Pensou; que poderá haver de mal em dizer a uma pessoa que a amamos?... Um dia podemos querer fazer isso e ser tarde. Só queria dizer-lhe o que sentia por ele ... nada mais , queria continuar com o seu casamento, não admitia sequer a hipótese de viver sem o marido, a quem amava.
Fez-lhe uma linda carta de amor, a dizer o que sentia, pois não devemos sentir vergonha dos nossos sentimentos. Disse-lhe também que, visto ser esse amor tão grande e impossível, se encarregaria de o espalhar por todos aqueles que se cruzassem na sua vida...assim o seu amor por ele seria imenso.
Uma semana mais tarde, falaram pelo telefone. A voz dele estava embargada pela emoção. Falou muito. Ela escutou. Do que lhe disse guarda três frases na memória...." Devíamos ter-nos conhecido há uns anos atrás. Agora é tarde"..."Vamos olhar-nos sempre nos olhos com muito, muito carinho"..."O meu sentimento por ti é muito vivo", e, quando disse esta última frase, quase chorou.
Sentiu-se triste e impotente .Nessa noite agarrou numa cópia que tinha da carta, rasgou-a em pedaços e juntou-a com pétalas de rosas e caminhou em direcção à praia. A noite estava fria e ventosa . Não havia lua. Na praia escura, atirou as pétalas ao mar, juntamente com os pedaços de carta levados pelo vento. Chorou em silêncio e voltou para casa.Depois deste dia, viram-se só mais uma vez. Ele ficou muito nervoso quando ela entrou no consultório, depois pediu para sair um pouco , disse que não se sentia bem. Reparou que ele massajava o peito, metendo a mão pela camisa aberta. Quando, minutos mais tarde voltou a entrar afagou-lhe a ponta do nariz e olhou-a com carinho. Já estava recomposto. Decorrida a consulta despediu-se com um beijo na face, acariciando-lhe os cabelos.

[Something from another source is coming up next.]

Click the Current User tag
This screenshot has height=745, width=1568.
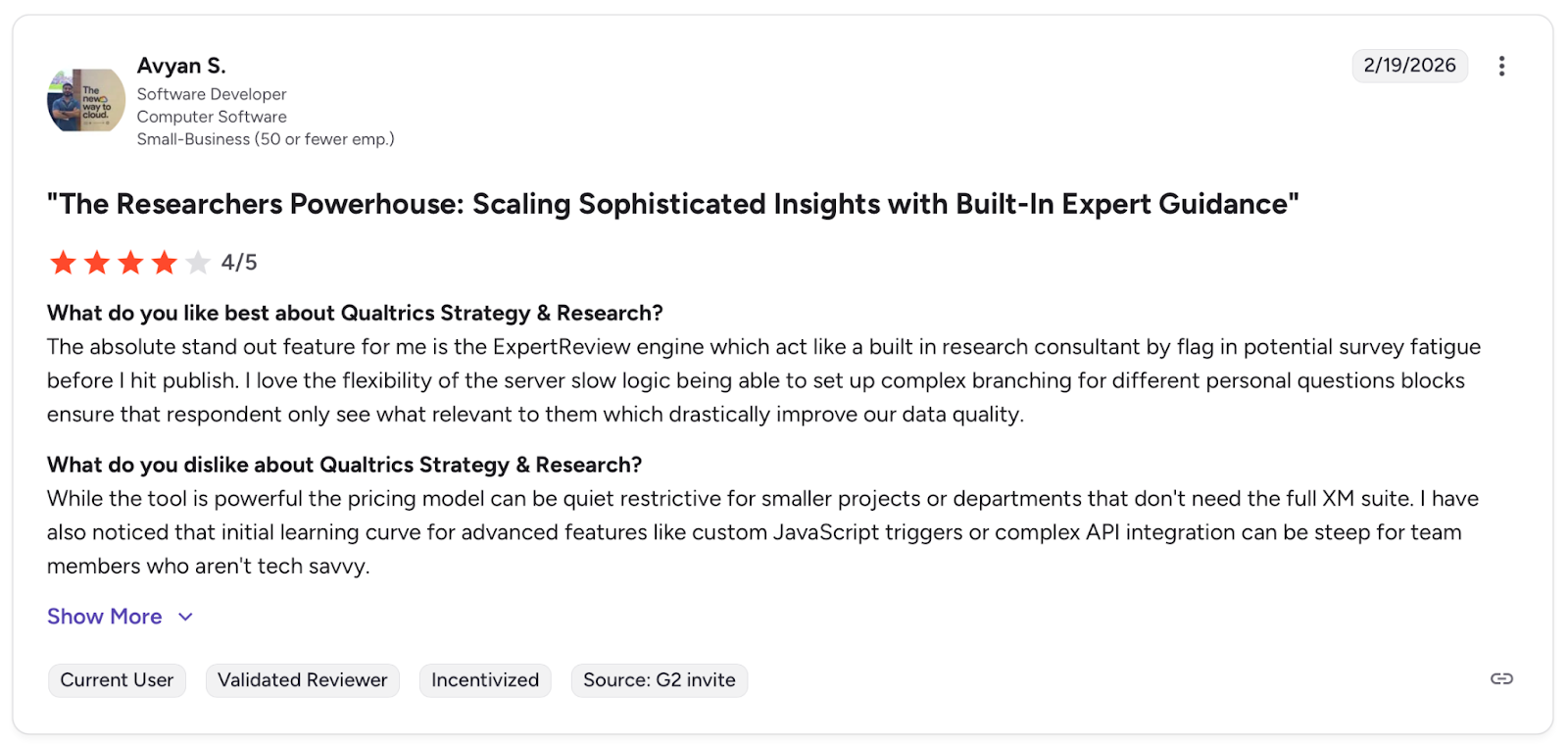click(117, 680)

Conversou com um amigo sobre o assunto. O amigo disse-lhe que tinham mantido durante todos esses anos, um jogo de sedução. Não acreditou nisso... achava que era mais do que isso, muito, mas muito mais. Só que agora o jogo estava em aberto. Agora nada seria como dantes....Resolveu nunca mais lá voltar ..... embora sinta muitas saudades...
Ele remeteu-se ao silêncio, como homem de grandes princípios que é.Guardou-o num cantinho do coração, onde vai ficar até ao dia em que partir e ele conhecendo-o como o conhece, deve ter feito o mesmo.Espalha o Amor pelo mundo e ele.... conhecendo-o como o conhece , provavelmente faz o mesmo.Por vezes questiona-se sobre o que quereria ele dizer com "um sentimento muito vivo " e fica a olhar o mar à espera de uma resposta.Não tem dúvidas de que era... e é uma alma gémea da sua e tem a certeza de que se voltarão a encontrar, só não sabe se nesta ou noutra vida....
Enquanto esse dia não chegar, vive por aí...semeando o Amor.